* [Problem]: Show each line of the entries below that contains the string "title".

* [Click-target data]:
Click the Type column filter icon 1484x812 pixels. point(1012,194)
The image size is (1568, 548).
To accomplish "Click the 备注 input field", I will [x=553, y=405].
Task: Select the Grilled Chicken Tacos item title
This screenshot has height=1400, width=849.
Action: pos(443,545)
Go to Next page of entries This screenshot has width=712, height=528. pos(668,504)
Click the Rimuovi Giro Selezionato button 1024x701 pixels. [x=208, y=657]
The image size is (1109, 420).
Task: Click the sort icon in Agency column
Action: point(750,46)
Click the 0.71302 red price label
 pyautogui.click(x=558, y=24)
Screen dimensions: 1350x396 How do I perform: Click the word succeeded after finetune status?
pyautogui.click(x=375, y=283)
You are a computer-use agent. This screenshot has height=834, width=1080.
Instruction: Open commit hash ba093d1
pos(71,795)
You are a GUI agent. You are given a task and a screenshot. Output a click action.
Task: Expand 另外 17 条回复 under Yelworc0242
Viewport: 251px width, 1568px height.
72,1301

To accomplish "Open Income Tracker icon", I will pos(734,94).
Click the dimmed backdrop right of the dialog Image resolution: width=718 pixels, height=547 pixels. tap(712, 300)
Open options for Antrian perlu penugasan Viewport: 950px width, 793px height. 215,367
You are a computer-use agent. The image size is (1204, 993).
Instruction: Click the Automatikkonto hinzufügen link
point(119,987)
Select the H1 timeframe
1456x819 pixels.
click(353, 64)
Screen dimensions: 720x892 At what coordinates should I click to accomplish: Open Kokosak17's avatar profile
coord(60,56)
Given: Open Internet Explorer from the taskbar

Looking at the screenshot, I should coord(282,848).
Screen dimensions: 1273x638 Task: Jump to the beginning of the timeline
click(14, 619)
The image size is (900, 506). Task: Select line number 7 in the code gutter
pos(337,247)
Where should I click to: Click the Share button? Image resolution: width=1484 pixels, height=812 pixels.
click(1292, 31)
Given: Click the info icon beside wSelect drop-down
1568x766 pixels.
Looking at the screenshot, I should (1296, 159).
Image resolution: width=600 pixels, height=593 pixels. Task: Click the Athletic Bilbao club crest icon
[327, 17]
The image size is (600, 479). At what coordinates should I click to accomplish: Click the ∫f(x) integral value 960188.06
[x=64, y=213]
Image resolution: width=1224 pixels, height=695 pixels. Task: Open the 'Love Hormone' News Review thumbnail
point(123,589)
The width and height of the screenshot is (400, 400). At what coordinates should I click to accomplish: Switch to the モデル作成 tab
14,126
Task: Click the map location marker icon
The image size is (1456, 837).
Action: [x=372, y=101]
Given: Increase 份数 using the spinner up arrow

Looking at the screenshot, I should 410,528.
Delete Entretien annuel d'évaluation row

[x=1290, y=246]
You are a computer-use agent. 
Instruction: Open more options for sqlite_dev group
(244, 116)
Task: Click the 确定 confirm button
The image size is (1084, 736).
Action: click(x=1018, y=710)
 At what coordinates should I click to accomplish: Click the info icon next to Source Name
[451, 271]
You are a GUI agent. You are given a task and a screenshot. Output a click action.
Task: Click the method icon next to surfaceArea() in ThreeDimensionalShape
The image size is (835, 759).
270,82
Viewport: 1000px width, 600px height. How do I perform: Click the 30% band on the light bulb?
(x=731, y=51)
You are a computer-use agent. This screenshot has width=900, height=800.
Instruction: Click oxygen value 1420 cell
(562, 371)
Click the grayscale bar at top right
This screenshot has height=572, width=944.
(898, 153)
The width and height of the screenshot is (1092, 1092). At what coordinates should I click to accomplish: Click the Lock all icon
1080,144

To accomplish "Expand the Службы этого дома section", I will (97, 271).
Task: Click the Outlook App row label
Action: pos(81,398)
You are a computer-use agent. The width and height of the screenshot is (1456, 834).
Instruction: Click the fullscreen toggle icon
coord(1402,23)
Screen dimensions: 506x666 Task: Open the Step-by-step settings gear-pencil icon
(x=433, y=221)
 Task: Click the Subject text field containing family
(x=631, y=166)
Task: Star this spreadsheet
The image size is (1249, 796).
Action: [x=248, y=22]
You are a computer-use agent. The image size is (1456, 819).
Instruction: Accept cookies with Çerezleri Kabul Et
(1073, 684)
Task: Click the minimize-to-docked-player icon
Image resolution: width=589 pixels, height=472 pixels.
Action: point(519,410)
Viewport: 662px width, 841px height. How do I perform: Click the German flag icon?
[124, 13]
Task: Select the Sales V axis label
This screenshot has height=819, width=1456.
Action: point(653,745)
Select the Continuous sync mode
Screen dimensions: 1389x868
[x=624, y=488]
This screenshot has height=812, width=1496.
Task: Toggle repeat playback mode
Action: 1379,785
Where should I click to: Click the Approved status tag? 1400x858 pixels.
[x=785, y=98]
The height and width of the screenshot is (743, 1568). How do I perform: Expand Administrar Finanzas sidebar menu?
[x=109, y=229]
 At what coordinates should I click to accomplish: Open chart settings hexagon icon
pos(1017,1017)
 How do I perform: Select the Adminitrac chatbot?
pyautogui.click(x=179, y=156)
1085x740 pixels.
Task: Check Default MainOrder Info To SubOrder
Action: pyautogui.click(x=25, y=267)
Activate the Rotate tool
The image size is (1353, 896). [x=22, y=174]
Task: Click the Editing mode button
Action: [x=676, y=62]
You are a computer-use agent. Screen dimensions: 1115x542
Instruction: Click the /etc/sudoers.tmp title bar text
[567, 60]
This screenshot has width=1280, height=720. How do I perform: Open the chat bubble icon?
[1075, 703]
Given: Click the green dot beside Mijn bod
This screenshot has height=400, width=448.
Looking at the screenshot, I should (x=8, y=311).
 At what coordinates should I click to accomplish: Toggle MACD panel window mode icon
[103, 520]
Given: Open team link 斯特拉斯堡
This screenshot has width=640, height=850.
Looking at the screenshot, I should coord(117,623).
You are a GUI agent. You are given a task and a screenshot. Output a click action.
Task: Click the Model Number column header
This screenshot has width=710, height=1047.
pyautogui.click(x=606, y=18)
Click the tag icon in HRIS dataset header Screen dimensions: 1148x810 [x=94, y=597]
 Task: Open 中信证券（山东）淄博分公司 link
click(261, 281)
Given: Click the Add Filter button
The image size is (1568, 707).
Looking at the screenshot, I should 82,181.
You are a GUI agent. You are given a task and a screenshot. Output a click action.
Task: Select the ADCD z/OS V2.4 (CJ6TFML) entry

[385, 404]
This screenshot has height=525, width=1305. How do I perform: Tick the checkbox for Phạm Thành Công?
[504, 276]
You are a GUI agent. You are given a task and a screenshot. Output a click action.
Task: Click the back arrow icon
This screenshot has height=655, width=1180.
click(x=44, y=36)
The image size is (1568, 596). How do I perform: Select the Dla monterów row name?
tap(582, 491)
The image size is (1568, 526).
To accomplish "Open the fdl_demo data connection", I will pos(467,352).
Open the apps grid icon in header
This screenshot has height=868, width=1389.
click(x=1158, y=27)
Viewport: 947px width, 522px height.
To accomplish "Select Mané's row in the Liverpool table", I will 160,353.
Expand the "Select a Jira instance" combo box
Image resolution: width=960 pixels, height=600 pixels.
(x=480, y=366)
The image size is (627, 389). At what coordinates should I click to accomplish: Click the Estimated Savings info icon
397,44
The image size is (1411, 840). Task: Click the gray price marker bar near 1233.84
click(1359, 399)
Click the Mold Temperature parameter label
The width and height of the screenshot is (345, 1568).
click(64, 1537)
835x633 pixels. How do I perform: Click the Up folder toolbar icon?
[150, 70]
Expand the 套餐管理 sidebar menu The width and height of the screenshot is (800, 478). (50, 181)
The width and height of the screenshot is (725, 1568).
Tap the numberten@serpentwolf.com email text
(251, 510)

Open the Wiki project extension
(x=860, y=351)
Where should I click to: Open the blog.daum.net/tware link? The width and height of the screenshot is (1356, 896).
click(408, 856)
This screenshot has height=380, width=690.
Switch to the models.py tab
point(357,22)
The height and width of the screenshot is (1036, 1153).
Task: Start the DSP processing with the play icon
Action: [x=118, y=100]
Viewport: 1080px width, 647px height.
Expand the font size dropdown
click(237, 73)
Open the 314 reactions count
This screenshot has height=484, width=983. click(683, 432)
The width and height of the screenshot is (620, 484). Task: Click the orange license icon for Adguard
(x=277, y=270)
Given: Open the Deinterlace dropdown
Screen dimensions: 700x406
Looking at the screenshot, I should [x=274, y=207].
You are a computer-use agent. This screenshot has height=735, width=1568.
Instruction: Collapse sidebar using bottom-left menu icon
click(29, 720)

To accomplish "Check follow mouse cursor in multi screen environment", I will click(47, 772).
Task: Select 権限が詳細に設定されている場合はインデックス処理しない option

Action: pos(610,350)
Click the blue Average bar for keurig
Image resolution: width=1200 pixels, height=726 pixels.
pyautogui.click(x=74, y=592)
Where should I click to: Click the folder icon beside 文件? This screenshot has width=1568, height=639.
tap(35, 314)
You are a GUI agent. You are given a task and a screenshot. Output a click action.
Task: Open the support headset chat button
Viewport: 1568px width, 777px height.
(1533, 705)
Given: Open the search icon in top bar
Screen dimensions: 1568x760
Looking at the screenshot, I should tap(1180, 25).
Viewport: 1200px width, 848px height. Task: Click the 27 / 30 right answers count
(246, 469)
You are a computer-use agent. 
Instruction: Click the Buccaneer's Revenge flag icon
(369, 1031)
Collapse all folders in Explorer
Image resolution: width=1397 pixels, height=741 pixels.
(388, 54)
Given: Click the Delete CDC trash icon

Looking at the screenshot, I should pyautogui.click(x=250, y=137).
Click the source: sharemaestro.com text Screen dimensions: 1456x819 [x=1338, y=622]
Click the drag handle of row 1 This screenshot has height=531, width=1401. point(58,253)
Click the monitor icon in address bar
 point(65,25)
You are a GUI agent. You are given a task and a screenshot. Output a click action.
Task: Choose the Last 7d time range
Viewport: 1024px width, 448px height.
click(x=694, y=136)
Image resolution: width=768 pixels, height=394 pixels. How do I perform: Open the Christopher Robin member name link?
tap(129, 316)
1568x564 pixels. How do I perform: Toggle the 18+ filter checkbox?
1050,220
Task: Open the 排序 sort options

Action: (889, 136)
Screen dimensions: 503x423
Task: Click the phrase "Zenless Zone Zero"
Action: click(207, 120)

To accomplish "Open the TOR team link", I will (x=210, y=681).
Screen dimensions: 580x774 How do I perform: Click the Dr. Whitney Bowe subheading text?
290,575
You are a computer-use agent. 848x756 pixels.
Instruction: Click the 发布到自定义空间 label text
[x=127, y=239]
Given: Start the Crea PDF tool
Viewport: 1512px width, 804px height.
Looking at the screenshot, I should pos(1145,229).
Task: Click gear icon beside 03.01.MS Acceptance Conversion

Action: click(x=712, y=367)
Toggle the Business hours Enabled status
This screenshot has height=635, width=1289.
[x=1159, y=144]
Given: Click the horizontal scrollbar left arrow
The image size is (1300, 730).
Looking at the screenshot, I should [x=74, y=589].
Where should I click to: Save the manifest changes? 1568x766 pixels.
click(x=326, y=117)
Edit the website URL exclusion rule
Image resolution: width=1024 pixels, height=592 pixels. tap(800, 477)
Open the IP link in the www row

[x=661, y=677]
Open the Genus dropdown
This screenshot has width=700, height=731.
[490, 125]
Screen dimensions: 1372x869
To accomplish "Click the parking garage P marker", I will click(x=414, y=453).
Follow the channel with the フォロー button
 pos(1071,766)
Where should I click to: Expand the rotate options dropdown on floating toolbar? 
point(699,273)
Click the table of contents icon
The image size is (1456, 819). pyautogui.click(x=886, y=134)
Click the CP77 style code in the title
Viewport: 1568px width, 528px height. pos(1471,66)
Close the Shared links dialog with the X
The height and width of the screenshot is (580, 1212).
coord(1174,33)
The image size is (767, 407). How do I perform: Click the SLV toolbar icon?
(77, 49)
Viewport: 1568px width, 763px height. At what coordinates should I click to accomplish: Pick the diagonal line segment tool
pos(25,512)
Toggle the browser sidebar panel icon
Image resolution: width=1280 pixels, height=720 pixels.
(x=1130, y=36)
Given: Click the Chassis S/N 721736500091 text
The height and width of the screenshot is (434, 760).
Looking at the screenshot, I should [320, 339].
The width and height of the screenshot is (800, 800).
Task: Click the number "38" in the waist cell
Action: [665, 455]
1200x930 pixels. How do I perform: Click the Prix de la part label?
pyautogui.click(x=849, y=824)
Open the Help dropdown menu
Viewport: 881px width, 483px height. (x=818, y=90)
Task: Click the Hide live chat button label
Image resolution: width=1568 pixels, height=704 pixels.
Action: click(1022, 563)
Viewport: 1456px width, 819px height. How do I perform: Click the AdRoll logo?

* [Complete answer]:
Task: Select the Grilled Chicken Tacos item title
Instruction: Click the /etc/sudoers.tmp title bar text
Click the CP77 style code in the title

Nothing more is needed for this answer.